# Score this buck please



## rose (Jun 27, 2006)

Can someone please estimate the score of this buck. Thanks!


----------



## coup de grace (Aug 7, 2010)

*4.5-LOW 40'S-HE'S A STUD....*


----------



## RB II (Feb 26, 2009)

I'm going with 125. Great double throat patch, would make a great mount.


----------



## artofficial (Oct 3, 2005)

mid to high 120s


----------



## catchysumfishy (Jul 19, 2008)

Beautiful deer! Seems to be a Very Healthy year for deer!


----------



## mudcatz71 (Jun 8, 2006)

4.5 and 132


----------



## hammerdown (Jan 10, 2009)

4.5 129


----------



## Chunky (Oct 15, 2006)

Really guys?

That deer is better than 120's, I am going to say gross 140ish, and net mid 130s!

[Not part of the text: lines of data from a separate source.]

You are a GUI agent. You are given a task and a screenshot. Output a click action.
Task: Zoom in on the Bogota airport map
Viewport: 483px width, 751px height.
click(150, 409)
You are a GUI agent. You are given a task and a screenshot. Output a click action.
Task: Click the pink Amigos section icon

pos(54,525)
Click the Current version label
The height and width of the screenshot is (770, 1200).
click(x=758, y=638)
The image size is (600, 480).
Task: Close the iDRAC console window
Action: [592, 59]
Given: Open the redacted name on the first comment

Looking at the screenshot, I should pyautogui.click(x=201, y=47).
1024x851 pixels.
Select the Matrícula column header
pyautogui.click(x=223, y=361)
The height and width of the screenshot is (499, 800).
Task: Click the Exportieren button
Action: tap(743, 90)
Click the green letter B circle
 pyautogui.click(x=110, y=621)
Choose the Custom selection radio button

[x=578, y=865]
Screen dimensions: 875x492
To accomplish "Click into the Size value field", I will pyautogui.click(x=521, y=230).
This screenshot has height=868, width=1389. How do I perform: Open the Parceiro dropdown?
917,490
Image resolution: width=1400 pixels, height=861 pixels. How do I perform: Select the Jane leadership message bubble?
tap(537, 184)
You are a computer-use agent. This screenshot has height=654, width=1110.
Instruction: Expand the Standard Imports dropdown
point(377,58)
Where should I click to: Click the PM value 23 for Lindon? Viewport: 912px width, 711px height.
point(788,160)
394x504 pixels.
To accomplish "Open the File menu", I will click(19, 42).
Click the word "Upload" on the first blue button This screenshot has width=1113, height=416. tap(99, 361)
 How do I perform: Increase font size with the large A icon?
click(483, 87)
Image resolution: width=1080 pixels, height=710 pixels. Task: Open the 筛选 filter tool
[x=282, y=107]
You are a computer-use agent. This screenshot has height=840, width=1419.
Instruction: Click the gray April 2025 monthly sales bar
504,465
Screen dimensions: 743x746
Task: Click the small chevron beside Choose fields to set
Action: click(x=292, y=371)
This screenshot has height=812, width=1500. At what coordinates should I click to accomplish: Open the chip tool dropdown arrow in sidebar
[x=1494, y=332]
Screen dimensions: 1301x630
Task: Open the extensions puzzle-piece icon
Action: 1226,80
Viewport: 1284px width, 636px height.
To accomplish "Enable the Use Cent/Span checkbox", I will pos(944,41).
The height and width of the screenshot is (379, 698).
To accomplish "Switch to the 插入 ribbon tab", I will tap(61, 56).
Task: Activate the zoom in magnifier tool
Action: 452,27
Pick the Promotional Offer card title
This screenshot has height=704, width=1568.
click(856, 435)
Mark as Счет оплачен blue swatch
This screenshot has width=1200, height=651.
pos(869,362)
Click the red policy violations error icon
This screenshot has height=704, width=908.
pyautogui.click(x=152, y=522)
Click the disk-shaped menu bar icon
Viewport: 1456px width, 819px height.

I am going to say either 4 or 5 on the age


----------



## Speckfish (Oct 14, 2004)

3.5 yrs 120"-130"


----------



## Listo (Jun 26, 2010)

Pretty buck! low 140's


----------



## Rack Ranch (May 25, 2004)

I'm with Chunky...Great buck



Chunky said:


> Really guys?
> 
> That deer is better than 120's, I am going to say gross 140ish, and net mid 130s!
> 
> I am going to say either 4 or 5 on the age


----------



## Waterdawg101 (Sep 1, 2010)

I agree with chunky. That's a grew buck. I say 143 7/8.


----------



## buck152 (Mar 19, 2006)

133


----------



## buckbuddy (Sep 1, 2008)

*I would say......middle 130's*

*Nice Lookng Deer!*


----------